Texte de la page:
________________________________________

Mai-septembre 1706. Le siège et la bataille de Turin.
Partie 1. 7 septembre 1706 : les troupes de Louis XIV échouent à faire capituler la citadelle de Turin. Source : extraits d’un article de Wikipédia.
« Dans le contexte de la Guerre de Succession d’Espagne, la bataille de Turin mit un terme au siège entrepris par les Français depuis le 14 mai 1706, et remit en cause la campagne d’invasion de la Savoie et du Piémont par les armées de Louis XIV.
Le prince Eugène de Savoie-Carignan (statue ci-dessous, à Turin) et le duc Victor-Amédée II de Savoie parvinrent à libérer la ville en infligeant à l’assiégeant des pertes telles que les Français durent se retirer du Piémont.
Dans le conflit qui opposait la France et l’Espagne au reste de l’Europe, le duc de Savoie Victor-Amédée II avait en 1703 finalement rallié la cause autrichienne conscient que ce choix aurait été le seul qui aurait pu maintenir l’indépendance de ses États face à l’agressivité territoriale du royaume français. La réponse de Louis XIV ne tarda pas : en 1704, une armée franco-espagnole envahit la Savoie puis la Lombardie en quelques semaines. Les troupes espagnoles furent chargées d’occuper la Lombardie, tandis que trois armées françaises cernaient le Piémont : les Savoyards perdirent encore Suse, Verceil, Chivasso, Ivrée et Nice. Seule la citadelle de Turin, construite au milieu du XVIe siècle, résistait encore.
Les troupes franco-espagnoles étaient sur le point de donner l’assaut final en août 1705, mais le général de la Feuillade jugeait qu’il ne disposait pas de forces suffisantes pour cette opération et réclama des renforts : cet attentisme donna aux Piémontais le temps de compléter leur dispositif défensif en prolongeant les murailles jusqu’aux collines avoisinantes, en préparation d’un siège long.
Le siège débuta le 14 mai 1706.
Le maréchal Vauban était partisan de concentrer l’attaque de la forteresse sur un petit côté, compte tenu des nombreuses contre-sapes que l’assiégé avait ménagées devant la ville. Mais La Feuillade ne l’écouta pas et lança 48 ingénieurs à la réalisation du réseau de tranchées habituel. Les assiégés, qui bénéficiaient du soutien de la population, opposèrent une défense opiniâtre, et infligèrent de lourdes pertes aux hommes du génie. Les escarmouches se poursuivirent tout l’été 1706.

________________________________________

(Lignes d’un jeu de données)
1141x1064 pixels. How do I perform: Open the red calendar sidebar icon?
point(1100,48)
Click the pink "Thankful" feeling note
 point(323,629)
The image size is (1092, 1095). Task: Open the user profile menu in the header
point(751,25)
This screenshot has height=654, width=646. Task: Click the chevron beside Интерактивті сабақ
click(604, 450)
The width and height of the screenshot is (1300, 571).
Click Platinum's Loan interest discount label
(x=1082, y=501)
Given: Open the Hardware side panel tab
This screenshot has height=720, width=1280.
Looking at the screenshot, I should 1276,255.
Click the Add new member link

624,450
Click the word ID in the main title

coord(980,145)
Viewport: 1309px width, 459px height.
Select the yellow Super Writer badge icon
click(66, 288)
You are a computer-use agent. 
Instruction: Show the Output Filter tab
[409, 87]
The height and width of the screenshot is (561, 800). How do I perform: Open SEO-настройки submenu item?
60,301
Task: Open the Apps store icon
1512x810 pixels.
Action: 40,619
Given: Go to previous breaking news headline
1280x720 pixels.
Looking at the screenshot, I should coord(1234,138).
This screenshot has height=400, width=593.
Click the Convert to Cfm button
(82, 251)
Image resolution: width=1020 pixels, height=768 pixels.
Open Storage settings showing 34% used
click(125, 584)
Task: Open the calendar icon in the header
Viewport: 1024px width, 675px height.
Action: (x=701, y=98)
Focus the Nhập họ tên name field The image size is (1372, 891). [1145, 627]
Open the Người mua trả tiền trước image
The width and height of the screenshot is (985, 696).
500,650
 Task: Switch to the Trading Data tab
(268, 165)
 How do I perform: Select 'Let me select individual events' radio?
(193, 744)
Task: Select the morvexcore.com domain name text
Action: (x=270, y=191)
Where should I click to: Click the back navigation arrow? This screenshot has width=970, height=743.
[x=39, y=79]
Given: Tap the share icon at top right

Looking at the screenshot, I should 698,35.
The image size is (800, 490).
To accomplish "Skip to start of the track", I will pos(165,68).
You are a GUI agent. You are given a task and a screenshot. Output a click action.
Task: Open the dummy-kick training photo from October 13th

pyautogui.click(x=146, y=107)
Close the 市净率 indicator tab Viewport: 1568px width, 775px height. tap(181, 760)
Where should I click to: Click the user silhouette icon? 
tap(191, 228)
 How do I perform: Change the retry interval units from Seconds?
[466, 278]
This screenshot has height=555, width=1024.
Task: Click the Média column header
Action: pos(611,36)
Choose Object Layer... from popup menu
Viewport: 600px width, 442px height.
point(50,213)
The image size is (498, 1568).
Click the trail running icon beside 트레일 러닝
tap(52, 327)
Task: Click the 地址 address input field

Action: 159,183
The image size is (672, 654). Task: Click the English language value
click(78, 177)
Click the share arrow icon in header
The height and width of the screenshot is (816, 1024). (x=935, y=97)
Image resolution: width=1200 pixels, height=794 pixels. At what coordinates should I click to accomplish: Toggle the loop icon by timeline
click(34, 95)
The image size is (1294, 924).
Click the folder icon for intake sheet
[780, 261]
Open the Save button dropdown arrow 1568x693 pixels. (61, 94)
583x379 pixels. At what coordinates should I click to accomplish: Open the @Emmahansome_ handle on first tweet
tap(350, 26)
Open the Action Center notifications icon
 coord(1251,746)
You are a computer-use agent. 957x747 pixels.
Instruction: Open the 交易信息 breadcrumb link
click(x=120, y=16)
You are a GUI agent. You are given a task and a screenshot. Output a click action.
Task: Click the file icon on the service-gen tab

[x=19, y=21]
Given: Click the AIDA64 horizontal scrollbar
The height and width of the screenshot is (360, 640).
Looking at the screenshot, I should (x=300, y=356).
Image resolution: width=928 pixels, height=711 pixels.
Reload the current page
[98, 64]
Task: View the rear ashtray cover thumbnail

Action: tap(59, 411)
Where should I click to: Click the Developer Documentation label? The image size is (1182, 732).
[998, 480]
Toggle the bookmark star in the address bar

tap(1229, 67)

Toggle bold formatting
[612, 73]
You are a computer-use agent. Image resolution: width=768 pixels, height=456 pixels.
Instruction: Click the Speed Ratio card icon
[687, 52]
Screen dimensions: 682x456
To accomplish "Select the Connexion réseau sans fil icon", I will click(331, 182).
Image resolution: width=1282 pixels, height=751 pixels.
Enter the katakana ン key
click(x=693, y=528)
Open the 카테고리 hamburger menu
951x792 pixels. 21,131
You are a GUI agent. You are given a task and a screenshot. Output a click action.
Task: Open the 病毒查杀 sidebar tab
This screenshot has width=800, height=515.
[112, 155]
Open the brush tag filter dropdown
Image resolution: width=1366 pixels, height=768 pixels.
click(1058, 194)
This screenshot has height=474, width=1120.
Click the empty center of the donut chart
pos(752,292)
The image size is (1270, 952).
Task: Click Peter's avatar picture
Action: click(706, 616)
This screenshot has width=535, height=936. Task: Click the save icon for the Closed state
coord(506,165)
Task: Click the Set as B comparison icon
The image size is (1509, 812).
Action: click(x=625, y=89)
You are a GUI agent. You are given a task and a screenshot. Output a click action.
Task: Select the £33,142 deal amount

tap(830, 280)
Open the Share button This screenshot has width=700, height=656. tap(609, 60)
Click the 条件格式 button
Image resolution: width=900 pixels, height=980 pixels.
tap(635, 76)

________________________________________

Détails de l’exercice:
Réécrivez le texte sur le siège de Turin depuis « Mai-septembre 1706. Le » jusqu’à « retirer du Piémont. » inclus, en remplaçant « Louis XIV » par « Roi-Soleil ».

Solution de l’exercice:
Mai-septembre 1706. Le siège et la bataille de Turin.
Partie 1. 7 septembre 1706 : les troupes de Roi-Soleil échouent à faire capituler la citadelle de Turin. Source : extraits d’un article de Wikipédia.
« Dans le contexte de la Guerre de Succession d’Espagne, la bataille de Turin mit un terme au siège entrepris par les Français depuis le 14 mai 1706, et remit en cause la campagne d’invasion de la Savoie et du Piémont par les armées de Roi-Soleil.
Le prince Eugène de Savoie-Carignan (statue ci-dessous, à Turin) et le duc Victor-Amédée II de Savoie parvinrent à libérer la ville en infligeant à l’assiégeant des pertes telles que les Français durent se retirer du Piémont.